Required work:
Please restate, word for word, each line from the one containing "[Enon Music Group" through the end of the entries below.

[Saved data entries]
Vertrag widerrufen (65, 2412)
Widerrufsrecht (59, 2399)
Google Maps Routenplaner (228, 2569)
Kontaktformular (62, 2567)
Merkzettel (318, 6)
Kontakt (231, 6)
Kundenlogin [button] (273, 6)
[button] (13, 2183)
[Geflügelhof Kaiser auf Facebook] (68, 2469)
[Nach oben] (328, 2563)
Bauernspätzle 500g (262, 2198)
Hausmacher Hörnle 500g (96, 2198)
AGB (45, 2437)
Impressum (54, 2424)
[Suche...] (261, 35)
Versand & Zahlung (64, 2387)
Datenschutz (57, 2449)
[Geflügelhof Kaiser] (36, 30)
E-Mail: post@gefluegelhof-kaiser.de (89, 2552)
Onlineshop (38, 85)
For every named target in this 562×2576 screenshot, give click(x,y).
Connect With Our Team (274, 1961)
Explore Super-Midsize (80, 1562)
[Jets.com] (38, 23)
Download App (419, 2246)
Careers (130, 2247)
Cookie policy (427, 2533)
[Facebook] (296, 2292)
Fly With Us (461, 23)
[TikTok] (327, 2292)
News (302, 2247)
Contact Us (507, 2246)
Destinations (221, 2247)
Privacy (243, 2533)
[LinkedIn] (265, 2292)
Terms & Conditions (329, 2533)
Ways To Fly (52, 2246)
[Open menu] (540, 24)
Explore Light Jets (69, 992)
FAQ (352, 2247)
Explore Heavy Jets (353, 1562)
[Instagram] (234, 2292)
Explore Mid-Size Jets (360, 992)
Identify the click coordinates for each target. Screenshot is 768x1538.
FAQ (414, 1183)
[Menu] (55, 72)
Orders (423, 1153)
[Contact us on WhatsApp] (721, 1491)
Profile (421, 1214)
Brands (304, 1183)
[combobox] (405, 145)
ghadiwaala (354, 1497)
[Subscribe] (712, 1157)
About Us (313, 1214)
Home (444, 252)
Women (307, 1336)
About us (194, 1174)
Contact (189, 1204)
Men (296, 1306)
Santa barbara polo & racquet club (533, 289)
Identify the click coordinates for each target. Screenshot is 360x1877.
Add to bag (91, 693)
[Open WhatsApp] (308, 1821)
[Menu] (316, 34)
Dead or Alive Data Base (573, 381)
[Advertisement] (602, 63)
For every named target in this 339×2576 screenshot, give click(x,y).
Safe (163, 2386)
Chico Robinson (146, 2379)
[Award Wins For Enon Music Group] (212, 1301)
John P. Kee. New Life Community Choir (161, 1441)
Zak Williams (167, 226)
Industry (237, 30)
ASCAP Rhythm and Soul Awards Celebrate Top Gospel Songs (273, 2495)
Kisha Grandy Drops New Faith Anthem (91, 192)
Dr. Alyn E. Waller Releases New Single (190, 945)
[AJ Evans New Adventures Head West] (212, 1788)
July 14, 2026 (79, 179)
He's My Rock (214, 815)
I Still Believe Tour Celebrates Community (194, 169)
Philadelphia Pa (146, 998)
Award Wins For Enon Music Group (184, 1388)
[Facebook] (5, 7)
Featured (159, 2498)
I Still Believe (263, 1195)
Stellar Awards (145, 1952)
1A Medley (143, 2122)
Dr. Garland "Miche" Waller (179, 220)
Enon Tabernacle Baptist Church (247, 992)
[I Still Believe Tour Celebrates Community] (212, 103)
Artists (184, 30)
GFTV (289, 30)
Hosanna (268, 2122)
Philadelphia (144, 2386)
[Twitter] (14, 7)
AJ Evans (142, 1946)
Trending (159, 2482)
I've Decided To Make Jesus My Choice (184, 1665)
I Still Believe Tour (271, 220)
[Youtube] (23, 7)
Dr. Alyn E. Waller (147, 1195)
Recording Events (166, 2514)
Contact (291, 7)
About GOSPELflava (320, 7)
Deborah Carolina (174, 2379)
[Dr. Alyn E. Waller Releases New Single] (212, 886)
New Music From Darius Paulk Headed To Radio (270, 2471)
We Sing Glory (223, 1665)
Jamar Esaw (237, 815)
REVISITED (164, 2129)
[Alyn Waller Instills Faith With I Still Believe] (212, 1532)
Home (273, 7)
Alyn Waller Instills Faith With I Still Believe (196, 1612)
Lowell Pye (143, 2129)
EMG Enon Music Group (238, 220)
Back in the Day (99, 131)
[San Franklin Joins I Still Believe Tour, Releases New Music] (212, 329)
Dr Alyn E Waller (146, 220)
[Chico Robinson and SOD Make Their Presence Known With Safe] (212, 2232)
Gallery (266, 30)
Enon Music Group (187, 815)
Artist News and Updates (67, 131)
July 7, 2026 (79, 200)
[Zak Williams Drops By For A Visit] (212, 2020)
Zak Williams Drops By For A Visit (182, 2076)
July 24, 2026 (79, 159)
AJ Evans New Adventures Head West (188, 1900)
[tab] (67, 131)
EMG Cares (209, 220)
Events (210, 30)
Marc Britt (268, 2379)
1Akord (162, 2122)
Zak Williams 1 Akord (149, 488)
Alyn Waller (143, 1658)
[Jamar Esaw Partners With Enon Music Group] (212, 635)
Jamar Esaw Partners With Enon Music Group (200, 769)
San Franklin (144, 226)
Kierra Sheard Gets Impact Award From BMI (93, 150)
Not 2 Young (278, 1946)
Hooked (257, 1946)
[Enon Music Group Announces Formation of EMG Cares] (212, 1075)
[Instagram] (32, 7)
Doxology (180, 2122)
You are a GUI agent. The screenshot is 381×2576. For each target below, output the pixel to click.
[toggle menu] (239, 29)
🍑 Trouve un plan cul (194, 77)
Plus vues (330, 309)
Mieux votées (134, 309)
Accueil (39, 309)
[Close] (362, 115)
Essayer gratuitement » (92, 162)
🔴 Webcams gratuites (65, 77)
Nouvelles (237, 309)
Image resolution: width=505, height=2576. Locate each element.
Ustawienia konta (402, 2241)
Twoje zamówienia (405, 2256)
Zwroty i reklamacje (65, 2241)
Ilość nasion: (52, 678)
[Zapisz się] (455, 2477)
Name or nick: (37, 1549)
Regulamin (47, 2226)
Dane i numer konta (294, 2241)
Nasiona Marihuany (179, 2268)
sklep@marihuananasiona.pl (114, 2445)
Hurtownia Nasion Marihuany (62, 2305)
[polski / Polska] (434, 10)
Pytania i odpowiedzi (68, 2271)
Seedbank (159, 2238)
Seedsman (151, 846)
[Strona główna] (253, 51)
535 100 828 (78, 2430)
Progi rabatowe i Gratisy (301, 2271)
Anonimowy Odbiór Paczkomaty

Response below:
[Enon Music Group Announces Formation of EMG Cares] (212, 1075)
[Instagram] (32, 7)
Doxology (180, 2122)
You are a GUI agent. The screenshot is 381×2576. For each target below, output the pixel to click.
[toggle menu] (239, 29)
🍑 Trouve un plan cul (194, 77)
Plus vues (330, 309)
Mieux votées (134, 309)
Accueil (39, 309)
[Close] (362, 115)
Essayer gratuitement » (92, 162)
🔴 Webcams gratuites (65, 77)
Nouvelles (237, 309)
Image resolution: width=505, height=2576. Locate each element.
Ustawienia konta (402, 2241)
Twoje zamówienia (405, 2256)
Zwroty i reklamacje (65, 2241)
Ilość nasion: (52, 678)
[Zapisz się] (455, 2477)
Name or nick: (37, 1549)
Regulamin (47, 2226)
Dane i numer konta (294, 2241)
Nasiona Marihuany (179, 2268)
sklep@marihuananasiona.pl (114, 2445)
Hurtownia Nasion Marihuany (62, 2305)
[polski / Polska] (434, 10)
Pytania i odpowiedzi (68, 2271)
Seedbank (159, 2238)
Seedsman (151, 846)
[Strona główna] (253, 51)
535 100 828 (78, 2430)
Progi rabatowe i Gratisy (301, 2271)
Anonimowy Odbiór Paczkomaty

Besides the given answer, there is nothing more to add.